WHAT YOU WILL DO:
Return every line of the data below, exactly.

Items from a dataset
#####

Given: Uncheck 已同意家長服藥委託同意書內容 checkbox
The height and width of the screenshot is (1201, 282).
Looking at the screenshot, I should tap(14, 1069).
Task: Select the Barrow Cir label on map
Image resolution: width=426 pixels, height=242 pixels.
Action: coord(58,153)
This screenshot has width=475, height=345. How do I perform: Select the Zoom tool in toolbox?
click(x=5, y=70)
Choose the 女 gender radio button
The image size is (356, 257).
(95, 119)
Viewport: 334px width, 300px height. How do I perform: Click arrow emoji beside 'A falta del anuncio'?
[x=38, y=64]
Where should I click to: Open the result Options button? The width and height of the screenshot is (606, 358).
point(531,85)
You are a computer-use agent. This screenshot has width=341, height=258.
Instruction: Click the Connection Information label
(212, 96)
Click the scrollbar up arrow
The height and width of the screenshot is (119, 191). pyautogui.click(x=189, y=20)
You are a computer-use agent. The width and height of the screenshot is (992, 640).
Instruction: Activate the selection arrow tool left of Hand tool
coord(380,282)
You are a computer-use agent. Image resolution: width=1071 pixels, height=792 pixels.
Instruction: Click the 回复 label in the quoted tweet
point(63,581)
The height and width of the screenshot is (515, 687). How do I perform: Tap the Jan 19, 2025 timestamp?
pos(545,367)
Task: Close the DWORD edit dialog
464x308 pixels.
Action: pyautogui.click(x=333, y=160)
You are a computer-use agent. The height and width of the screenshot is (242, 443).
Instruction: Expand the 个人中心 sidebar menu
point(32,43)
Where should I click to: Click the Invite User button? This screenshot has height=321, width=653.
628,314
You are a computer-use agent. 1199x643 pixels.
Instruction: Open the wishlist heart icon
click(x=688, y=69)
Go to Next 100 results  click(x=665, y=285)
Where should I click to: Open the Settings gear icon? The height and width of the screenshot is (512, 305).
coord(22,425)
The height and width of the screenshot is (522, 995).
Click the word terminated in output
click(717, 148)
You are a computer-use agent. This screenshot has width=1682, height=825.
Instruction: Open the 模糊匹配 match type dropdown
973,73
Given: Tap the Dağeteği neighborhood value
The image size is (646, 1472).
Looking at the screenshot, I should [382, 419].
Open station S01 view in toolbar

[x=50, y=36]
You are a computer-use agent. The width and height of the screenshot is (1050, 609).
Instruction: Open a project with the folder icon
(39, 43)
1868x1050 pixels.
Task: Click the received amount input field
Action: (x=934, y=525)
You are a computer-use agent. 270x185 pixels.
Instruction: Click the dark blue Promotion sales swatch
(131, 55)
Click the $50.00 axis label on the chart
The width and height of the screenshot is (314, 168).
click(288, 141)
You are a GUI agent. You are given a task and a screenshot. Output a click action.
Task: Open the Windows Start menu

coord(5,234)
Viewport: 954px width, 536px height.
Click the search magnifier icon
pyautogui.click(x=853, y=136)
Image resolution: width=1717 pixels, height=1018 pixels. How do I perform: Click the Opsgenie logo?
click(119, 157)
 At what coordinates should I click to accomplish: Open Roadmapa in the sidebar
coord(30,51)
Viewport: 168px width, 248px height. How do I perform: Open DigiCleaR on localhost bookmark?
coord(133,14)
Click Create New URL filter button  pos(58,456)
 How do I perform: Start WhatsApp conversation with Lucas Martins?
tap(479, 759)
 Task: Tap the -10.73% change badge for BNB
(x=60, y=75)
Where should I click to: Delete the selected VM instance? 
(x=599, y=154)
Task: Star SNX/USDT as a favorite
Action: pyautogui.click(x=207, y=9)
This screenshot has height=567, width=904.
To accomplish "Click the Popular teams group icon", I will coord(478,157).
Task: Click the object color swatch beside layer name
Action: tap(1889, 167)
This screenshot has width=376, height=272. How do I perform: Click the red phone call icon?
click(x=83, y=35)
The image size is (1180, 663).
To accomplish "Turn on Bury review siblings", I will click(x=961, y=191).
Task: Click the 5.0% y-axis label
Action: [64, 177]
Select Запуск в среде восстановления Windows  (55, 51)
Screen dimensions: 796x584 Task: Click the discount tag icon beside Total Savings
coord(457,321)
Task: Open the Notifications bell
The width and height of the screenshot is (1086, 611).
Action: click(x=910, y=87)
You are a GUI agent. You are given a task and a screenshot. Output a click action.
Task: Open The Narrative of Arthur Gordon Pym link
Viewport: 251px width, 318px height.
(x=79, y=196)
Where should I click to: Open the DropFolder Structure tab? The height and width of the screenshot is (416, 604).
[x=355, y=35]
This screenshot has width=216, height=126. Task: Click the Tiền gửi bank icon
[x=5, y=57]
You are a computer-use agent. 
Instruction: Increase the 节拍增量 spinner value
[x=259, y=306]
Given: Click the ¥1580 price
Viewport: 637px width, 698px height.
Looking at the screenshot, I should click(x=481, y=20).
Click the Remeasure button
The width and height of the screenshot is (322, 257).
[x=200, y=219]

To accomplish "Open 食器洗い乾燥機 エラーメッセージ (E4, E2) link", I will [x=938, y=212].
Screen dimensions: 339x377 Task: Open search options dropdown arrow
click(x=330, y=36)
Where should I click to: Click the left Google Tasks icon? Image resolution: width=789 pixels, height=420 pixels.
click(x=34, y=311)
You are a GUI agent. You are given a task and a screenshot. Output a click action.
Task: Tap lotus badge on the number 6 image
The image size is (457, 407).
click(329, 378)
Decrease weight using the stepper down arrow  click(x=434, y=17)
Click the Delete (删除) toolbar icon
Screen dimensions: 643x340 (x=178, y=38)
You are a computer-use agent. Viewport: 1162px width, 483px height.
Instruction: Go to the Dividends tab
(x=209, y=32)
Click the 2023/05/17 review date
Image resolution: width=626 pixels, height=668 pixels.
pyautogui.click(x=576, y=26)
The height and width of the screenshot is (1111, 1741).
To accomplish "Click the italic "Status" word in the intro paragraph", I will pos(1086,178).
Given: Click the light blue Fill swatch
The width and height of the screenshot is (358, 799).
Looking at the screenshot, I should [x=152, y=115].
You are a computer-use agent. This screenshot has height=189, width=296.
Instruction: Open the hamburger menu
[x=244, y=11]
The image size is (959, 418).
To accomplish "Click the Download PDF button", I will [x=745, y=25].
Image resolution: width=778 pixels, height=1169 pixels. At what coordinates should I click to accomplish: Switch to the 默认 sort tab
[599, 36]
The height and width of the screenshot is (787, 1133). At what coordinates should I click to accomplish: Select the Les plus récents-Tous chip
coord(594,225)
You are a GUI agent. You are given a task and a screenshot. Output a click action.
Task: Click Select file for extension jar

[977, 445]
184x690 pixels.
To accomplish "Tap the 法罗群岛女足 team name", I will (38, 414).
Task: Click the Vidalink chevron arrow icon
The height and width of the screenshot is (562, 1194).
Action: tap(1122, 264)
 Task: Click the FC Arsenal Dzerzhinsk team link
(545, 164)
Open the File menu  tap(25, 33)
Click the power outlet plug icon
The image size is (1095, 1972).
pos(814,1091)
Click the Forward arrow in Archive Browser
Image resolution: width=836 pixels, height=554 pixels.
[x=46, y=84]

#####

ANSWER SPACE:
Given: Uncheck 已同意家長服藥委託同意書內容 checkbox
The height and width of the screenshot is (1201, 282).
Looking at the screenshot, I should tap(14, 1069).
Task: Select the Barrow Cir label on map
Image resolution: width=426 pixels, height=242 pixels.
Action: coord(58,153)
This screenshot has width=475, height=345. How do I perform: Select the Zoom tool in toolbox?
click(x=5, y=70)
Choose the 女 gender radio button
The image size is (356, 257).
(95, 119)
Viewport: 334px width, 300px height. How do I perform: Click arrow emoji beside 'A falta del anuncio'?
[x=38, y=64]
Where should I click to: Open the result Options button? The width and height of the screenshot is (606, 358).
point(531,85)
You are a computer-use agent. This screenshot has width=341, height=258.
Instruction: Click the Connection Information label
(212, 96)
Click the scrollbar up arrow
The height and width of the screenshot is (119, 191). pyautogui.click(x=189, y=20)
You are a computer-use agent. The width and height of the screenshot is (992, 640).
Instruction: Activate the selection arrow tool left of Hand tool
coord(380,282)
You are a computer-use agent. Image resolution: width=1071 pixels, height=792 pixels.
Instruction: Click the 回复 label in the quoted tweet
point(63,581)
The height and width of the screenshot is (515, 687). How do I perform: Tap the Jan 19, 2025 timestamp?
pos(545,367)
Task: Close the DWORD edit dialog
464x308 pixels.
Action: pyautogui.click(x=333, y=160)
You are a computer-use agent. The height and width of the screenshot is (242, 443).
Instruction: Expand the 个人中心 sidebar menu
point(32,43)
Where should I click to: Click the Invite User button? This screenshot has height=321, width=653.
628,314
You are a computer-use agent. 1199x643 pixels.
Instruction: Open the wishlist heart icon
click(x=688, y=69)
Go to Next 100 results  click(x=665, y=285)
Where should I click to: Open the Settings gear icon? The height and width of the screenshot is (512, 305).
coord(22,425)
The height and width of the screenshot is (522, 995).
Click the word terminated in output
click(717, 148)
You are a computer-use agent. This screenshot has width=1682, height=825.
Instruction: Open the 模糊匹配 match type dropdown
973,73
Given: Tap the Dağeteği neighborhood value
The image size is (646, 1472).
Looking at the screenshot, I should [382, 419].
Open station S01 view in toolbar

[x=50, y=36]
You are a computer-use agent. The width and height of the screenshot is (1050, 609).
Instruction: Open a project with the folder icon
(39, 43)
1868x1050 pixels.
Task: Click the received amount input field
Action: (x=934, y=525)
You are a computer-use agent. 270x185 pixels.
Instruction: Click the dark blue Promotion sales swatch
(131, 55)
Click the $50.00 axis label on the chart
The width and height of the screenshot is (314, 168).
click(288, 141)
You are a GUI agent. You are given a task and a screenshot. Output a click action.
Task: Open the Windows Start menu

coord(5,234)
Viewport: 954px width, 536px height.
Click the search magnifier icon
pyautogui.click(x=853, y=136)
Image resolution: width=1717 pixels, height=1018 pixels. How do I perform: Click the Opsgenie logo?
click(119, 157)
 At what coordinates should I click to accomplish: Open Roadmapa in the sidebar
coord(30,51)
Viewport: 168px width, 248px height. How do I perform: Open DigiCleaR on localhost bookmark?
coord(133,14)
Click Create New URL filter button  pos(58,456)
 How do I perform: Start WhatsApp conversation with Lucas Martins?
tap(479, 759)
 Task: Tap the -10.73% change badge for BNB
(x=60, y=75)
Where should I click to: Delete the selected VM instance? 
(x=599, y=154)
Task: Star SNX/USDT as a favorite
Action: pyautogui.click(x=207, y=9)
This screenshot has height=567, width=904.
To accomplish "Click the Popular teams group icon", I will coord(478,157).
Task: Click the object color swatch beside layer name
Action: tap(1889, 167)
This screenshot has width=376, height=272. How do I perform: Click the red phone call icon?
click(x=83, y=35)
The image size is (1180, 663).
To accomplish "Turn on Bury review siblings", I will click(x=961, y=191).
Task: Click the 5.0% y-axis label
Action: [64, 177]
Select Запуск в среде восстановления Windows  (55, 51)
Screen dimensions: 796x584 Task: Click the discount tag icon beside Total Savings
coord(457,321)
Task: Open the Notifications bell
The width and height of the screenshot is (1086, 611).
Action: click(x=910, y=87)
You are a GUI agent. You are given a task and a screenshot. Output a click action.
Task: Open The Narrative of Arthur Gordon Pym link
Viewport: 251px width, 318px height.
(x=79, y=196)
Where should I click to: Open the DropFolder Structure tab? The height and width of the screenshot is (416, 604).
[x=355, y=35]
This screenshot has width=216, height=126. Task: Click the Tiền gửi bank icon
[x=5, y=57]
You are a computer-use agent. 
Instruction: Increase the 节拍增量 spinner value
[x=259, y=306]
Given: Click the ¥1580 price
Viewport: 637px width, 698px height.
Looking at the screenshot, I should click(x=481, y=20).
Click the Remeasure button
The width and height of the screenshot is (322, 257).
[x=200, y=219]

To accomplish "Open 食器洗い乾燥機 エラーメッセージ (E4, E2) link", I will [x=938, y=212].
Screen dimensions: 339x377 Task: Open search options dropdown arrow
click(x=330, y=36)
Where should I click to: Click the left Google Tasks icon? Image resolution: width=789 pixels, height=420 pixels.
click(x=34, y=311)
You are a GUI agent. You are given a task and a screenshot. Output a click action.
Task: Tap lotus badge on the number 6 image
The image size is (457, 407).
click(329, 378)
Decrease weight using the stepper down arrow  click(x=434, y=17)
Click the Delete (删除) toolbar icon
Screen dimensions: 643x340 (x=178, y=38)
You are a computer-use agent. Viewport: 1162px width, 483px height.
Instruction: Go to the Dividends tab
(x=209, y=32)
Click the 2023/05/17 review date
Image resolution: width=626 pixels, height=668 pixels.
pyautogui.click(x=576, y=26)
The height and width of the screenshot is (1111, 1741).
To accomplish "Click the italic "Status" word in the intro paragraph", I will pos(1086,178).
Given: Click the light blue Fill swatch
The width and height of the screenshot is (358, 799).
Looking at the screenshot, I should [x=152, y=115].
You are a computer-use agent. This screenshot has height=189, width=296.
Instruction: Open the hamburger menu
[x=244, y=11]
The image size is (959, 418).
To accomplish "Click the Download PDF button", I will [x=745, y=25].
Image resolution: width=778 pixels, height=1169 pixels. At what coordinates should I click to accomplish: Switch to the 默认 sort tab
[599, 36]
The height and width of the screenshot is (787, 1133). At what coordinates should I click to accomplish: Select the Les plus récents-Tous chip
coord(594,225)
You are a GUI agent. You are given a task and a screenshot. Output a click action.
Task: Click Select file for extension jar

[977, 445]
184x690 pixels.
To accomplish "Tap the 法罗群岛女足 team name", I will (38, 414).
Task: Click the Vidalink chevron arrow icon
The height and width of the screenshot is (562, 1194).
Action: tap(1122, 264)
 Task: Click the FC Arsenal Dzerzhinsk team link
(545, 164)
Open the File menu  tap(25, 33)
Click the power outlet plug icon
The image size is (1095, 1972).
pos(814,1091)
Click the Forward arrow in Archive Browser
Image resolution: width=836 pixels, height=554 pixels.
[x=46, y=84]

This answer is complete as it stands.